-- Exercise description --
Copy the records. Keep every line exactly as it is.

= Beginning of Section =

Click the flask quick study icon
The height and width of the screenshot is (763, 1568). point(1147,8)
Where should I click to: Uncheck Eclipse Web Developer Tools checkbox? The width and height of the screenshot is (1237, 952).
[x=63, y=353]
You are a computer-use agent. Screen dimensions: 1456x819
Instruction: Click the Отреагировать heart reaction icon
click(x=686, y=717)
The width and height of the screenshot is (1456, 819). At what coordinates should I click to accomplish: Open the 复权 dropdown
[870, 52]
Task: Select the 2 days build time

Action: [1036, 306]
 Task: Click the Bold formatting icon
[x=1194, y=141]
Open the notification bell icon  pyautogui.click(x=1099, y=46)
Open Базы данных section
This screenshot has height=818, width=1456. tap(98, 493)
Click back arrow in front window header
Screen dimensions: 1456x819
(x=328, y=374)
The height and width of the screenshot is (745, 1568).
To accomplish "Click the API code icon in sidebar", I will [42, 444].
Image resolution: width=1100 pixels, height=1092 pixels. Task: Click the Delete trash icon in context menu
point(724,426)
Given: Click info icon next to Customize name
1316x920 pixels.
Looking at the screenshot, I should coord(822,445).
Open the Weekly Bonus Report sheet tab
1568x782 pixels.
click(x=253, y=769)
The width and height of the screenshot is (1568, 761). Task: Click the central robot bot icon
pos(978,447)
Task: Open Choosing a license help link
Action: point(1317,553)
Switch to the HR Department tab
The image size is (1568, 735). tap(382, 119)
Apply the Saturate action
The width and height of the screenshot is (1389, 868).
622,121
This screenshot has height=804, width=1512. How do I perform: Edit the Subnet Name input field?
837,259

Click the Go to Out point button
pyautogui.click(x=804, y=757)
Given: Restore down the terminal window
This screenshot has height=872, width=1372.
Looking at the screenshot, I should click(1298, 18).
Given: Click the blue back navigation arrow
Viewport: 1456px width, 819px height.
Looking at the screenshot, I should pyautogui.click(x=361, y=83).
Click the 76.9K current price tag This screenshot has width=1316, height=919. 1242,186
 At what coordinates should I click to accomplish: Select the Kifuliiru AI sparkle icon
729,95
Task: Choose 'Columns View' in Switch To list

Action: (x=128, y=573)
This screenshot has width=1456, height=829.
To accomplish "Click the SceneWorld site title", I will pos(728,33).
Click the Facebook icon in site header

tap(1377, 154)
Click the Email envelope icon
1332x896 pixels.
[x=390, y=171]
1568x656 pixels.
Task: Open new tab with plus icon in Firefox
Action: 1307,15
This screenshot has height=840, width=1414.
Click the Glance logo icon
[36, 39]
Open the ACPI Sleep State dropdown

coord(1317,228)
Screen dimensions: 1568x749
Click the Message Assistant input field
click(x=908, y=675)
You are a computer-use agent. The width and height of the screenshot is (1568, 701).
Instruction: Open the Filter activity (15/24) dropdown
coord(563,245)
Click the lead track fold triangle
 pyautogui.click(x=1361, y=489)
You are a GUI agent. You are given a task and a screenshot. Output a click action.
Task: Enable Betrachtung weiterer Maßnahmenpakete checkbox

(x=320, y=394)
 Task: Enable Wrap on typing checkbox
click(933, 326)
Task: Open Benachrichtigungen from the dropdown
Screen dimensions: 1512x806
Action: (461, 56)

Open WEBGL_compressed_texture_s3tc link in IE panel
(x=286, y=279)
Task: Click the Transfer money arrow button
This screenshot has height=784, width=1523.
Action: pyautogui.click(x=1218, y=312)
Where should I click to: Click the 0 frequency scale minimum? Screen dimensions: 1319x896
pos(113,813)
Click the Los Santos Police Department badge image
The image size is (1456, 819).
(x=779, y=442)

= End of Section =

-- Task result --
Click the flask quick study icon
The height and width of the screenshot is (763, 1568). point(1147,8)
Where should I click to: Uncheck Eclipse Web Developer Tools checkbox? The width and height of the screenshot is (1237, 952).
[x=63, y=353]
You are a computer-use agent. Screen dimensions: 1456x819
Instruction: Click the Отреагировать heart reaction icon
click(x=686, y=717)
The width and height of the screenshot is (1456, 819). At what coordinates should I click to accomplish: Open the 复权 dropdown
[870, 52]
Task: Select the 2 days build time

Action: [1036, 306]
 Task: Click the Bold formatting icon
[x=1194, y=141]
Open the notification bell icon  pyautogui.click(x=1099, y=46)
Open Базы данных section
This screenshot has height=818, width=1456. tap(98, 493)
Click back arrow in front window header
Screen dimensions: 1456x819
(x=328, y=374)
The height and width of the screenshot is (745, 1568).
To accomplish "Click the API code icon in sidebar", I will [42, 444].
Image resolution: width=1100 pixels, height=1092 pixels. Task: Click the Delete trash icon in context menu
point(724,426)
Given: Click info icon next to Customize name
1316x920 pixels.
Looking at the screenshot, I should coord(822,445).
Open the Weekly Bonus Report sheet tab
1568x782 pixels.
click(x=253, y=769)
The width and height of the screenshot is (1568, 761). Task: Click the central robot bot icon
pos(978,447)
Task: Open Choosing a license help link
Action: point(1317,553)
Switch to the HR Department tab
The image size is (1568, 735). tap(382, 119)
Apply the Saturate action
The width and height of the screenshot is (1389, 868).
622,121
This screenshot has height=804, width=1512. How do I perform: Edit the Subnet Name input field?
837,259

Click the Go to Out point button
pyautogui.click(x=804, y=757)
Given: Restore down the terminal window
This screenshot has height=872, width=1372.
Looking at the screenshot, I should click(1298, 18).
Given: Click the blue back navigation arrow
Viewport: 1456px width, 819px height.
Looking at the screenshot, I should pyautogui.click(x=361, y=83).
Click the 76.9K current price tag This screenshot has width=1316, height=919. 1242,186
 At what coordinates should I click to accomplish: Select the Kifuliiru AI sparkle icon
729,95
Task: Choose 'Columns View' in Switch To list

Action: (x=128, y=573)
This screenshot has width=1456, height=829.
To accomplish "Click the SceneWorld site title", I will pos(728,33).
Click the Facebook icon in site header

tap(1377, 154)
Click the Email envelope icon
1332x896 pixels.
[x=390, y=171]
1568x656 pixels.
Task: Open new tab with plus icon in Firefox
Action: 1307,15
This screenshot has height=840, width=1414.
Click the Glance logo icon
[36, 39]
Open the ACPI Sleep State dropdown

coord(1317,228)
Screen dimensions: 1568x749
Click the Message Assistant input field
click(x=908, y=675)
You are a computer-use agent. The width and height of the screenshot is (1568, 701).
Instruction: Open the Filter activity (15/24) dropdown
coord(563,245)
Click the lead track fold triangle
 pyautogui.click(x=1361, y=489)
You are a GUI agent. You are given a task and a screenshot. Output a click action.
Task: Enable Betrachtung weiterer Maßnahmenpakete checkbox

(x=320, y=394)
 Task: Enable Wrap on typing checkbox
click(933, 326)
Task: Open Benachrichtigungen from the dropdown
Screen dimensions: 1512x806
Action: (461, 56)

Open WEBGL_compressed_texture_s3tc link in IE panel
(x=286, y=279)
Task: Click the Transfer money arrow button
This screenshot has height=784, width=1523.
Action: pyautogui.click(x=1218, y=312)
Where should I click to: Click the 0 frequency scale minimum? Screen dimensions: 1319x896
pos(113,813)
Click the Los Santos Police Department badge image
The image size is (1456, 819).
(x=779, y=442)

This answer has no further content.